Grèce: la baisse du PIB ralentit au 1er trimestre à -1,1%
La baisse du produit intérieur brut (PIB) de la Grèce, en cours depuis six années consécutives, a poursuivi son ralentissement au premier trimestre 2014, à -1,1% sur un an, selon une première estimation publiée jeudi par l'Autorité des statistiques grecques (Elstat).
Ce résultat est conforme aux attentes du gouvernement qui espère un retour à la croissance en 2014 avec un PIB attendu à +0,6% sur l'ensemble de l'année.
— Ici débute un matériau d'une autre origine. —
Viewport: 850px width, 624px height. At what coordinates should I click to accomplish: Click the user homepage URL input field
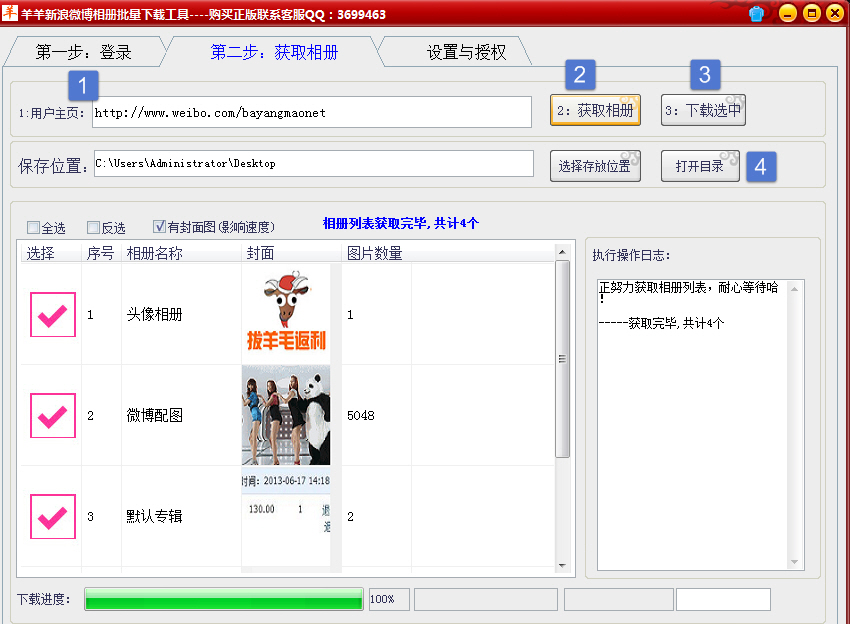311,113
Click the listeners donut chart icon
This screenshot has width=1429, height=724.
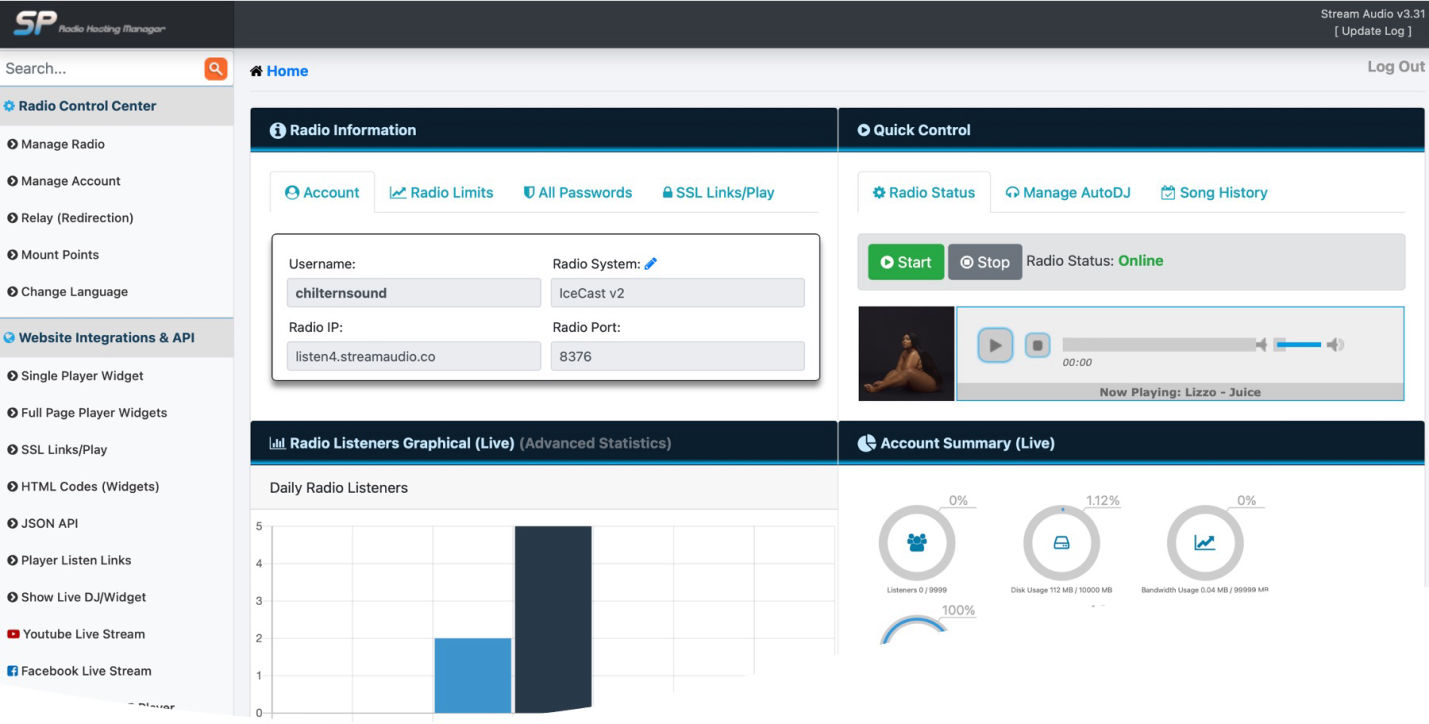coord(916,543)
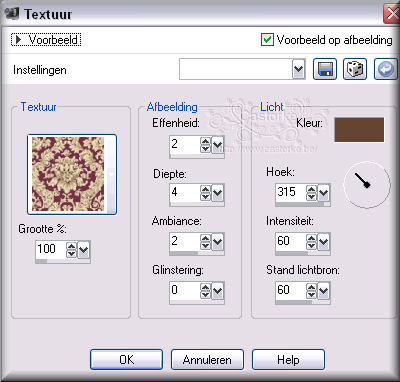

Le PIB s'était contracté de 2,3% sur un an au quatrième trimestre de 2013.
La tendance à un ralentissement du repli du PIB est notable depuis le troisième trimestre 2013, grâce notamment à la bonne santé du secteur touristique (hôtellerie, restauration) après une saison qualifiée d'"exceptionnelle" par les professionnels.
En 2013, le recul du PIB avait atteint 3,9%.
Dans ses prévisions économiques, la Commission européenne voit aussi la Grèce tourner le dos à la récession en 2014 et atteindre même une croissance de 2,9% en 2015.
Pour la Commission, "les progrès en matière de stabilité budgétaire et de compétitivité soutiennent la confiance et la reprise", "tirée par les exportations et l'investissement", malgré la baisse de la consommation liée à celle des revenus disponibles.
"La reprise devrait se renforcer en 2015, avec l'investissement comme principal moteur de la reprise, attiré aussi par les opportunités créées par les réformes structurelles en cours", selon la Commission.
La Grèce devrait également bénéficier de la reprise de la zone euro qui permettra notamment une augmentation des revenus des activités maritimes et du tourisme.
Seule l'OCDE, dans ses prévisions publiées au début du mois, estime que le pays restera en récession cette année (-0,3%) avant de retrouver une croissance en 2015.
Apparue lors de la crise des banques en 2008, la récession en Grèce s'est enracinée après l'éclosion de la crise de la dette en 2010.
Placée depuis sous assistance financière de l'UE et du FMI en échange de mesures d'austérité drastiques pour prévenir une faillite qui menaçait la survie même de l'euro, la Grèce a bénéficié de lignes de crédit de plus de 240 milliards d'euros.
Ces mesures de rigueur ont porté un coup important au pouvoir d'achat et à la consommation, moteurs de l'économie du pays, et fait exploser le chômage, à 26,5% en février.